Until quite recently, English law developed and functioned under the influence of an explicitly Christian moral framework. At one stage, our divorce laws, laws against Sunday trading and restrictions on homosexual practice all derived essentially from this standpoint. However, as each of these examples shows, since the 1950s there has been a substantial drawing back from this Christian basis for lawmaking.
At first, this seemed unexceptionable. Whilst many here regarded broadly ‘Christian’ values as unquestionably those of any ‘civilized’ society, there was a recognition that specifically Christian beliefs were not universal. It could be argued that allowing easier divorce, Sunday trading and consenting homosexual acts between two adults in private was an appropriate extension of liberty, based on conscience.
Now, however, we increasingly face a new state of affairs — and one to which Dr Williams might usefully yet give his attention. For the question which must now be asked is whether the law ought to be allowed to impose any moral framework on people.
Recently, Mr Ken Livingstone, an ardent Socialist and the Mayor of London, opined that “To impose on a people an enforced acceptance of ... a Christian code or a Muslim code is fundamentally wrong,” adding, “That is a deeply conservative and authoritarian position and it is one that cannot possibly survive in a world that is becoming as open as ours.” On the contrary, he said, “We need to be able to choose freely” how we wish to live our lives.
Yet there is one condition he himself imposes: “As long as you obey the law you should be free to live your life as you choose.” And of course this condition drastically modifies the proposition that you are free to live life ‘as you choose’, for you are free neither to break the law nor to disregard it’s authority over your life. Furthermore, it raises fundamental questions: Who makes the law? Do they have the right to do this, or simply the power? On what basis will they decide what is permissible and what is not? Who will judge whether this basis is itself right or wrong?

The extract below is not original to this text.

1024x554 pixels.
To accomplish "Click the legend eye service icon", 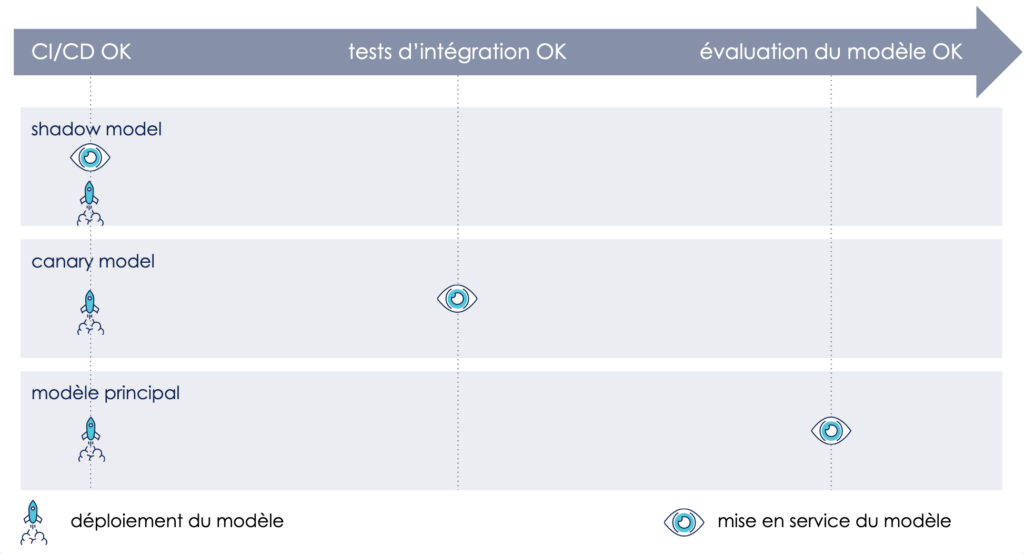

This is where Rowan Williams was entirely right in raising the questions he attempted to address:
There is a position — not at all unfamiliar in contemporary discussion — which says that to be a citizen is essentially and simply to be under the rule of the uniform law of a sovereign state, in such a way that any other relations, commitments or protocols of behaviour belong exclusively to the realm of the private and of individual choice.
This, Dr Williams said, “is a very unsatisfactory account of political reality in modern societies; but it is also a problematic basis for thinking of the legal category of citizenship and the nature of human interdependence.” Yet increasingly it is the problem we face. Indeed, one of the commonest criticisms of Dr Williams’ suggestions, in both secular and religious circles, was that there ought to be one law for all which precisely did not allow religious ‘scruples’ any leeway. And the reasoning behind this was that the law ought to impose a moral framework to which all should be subject.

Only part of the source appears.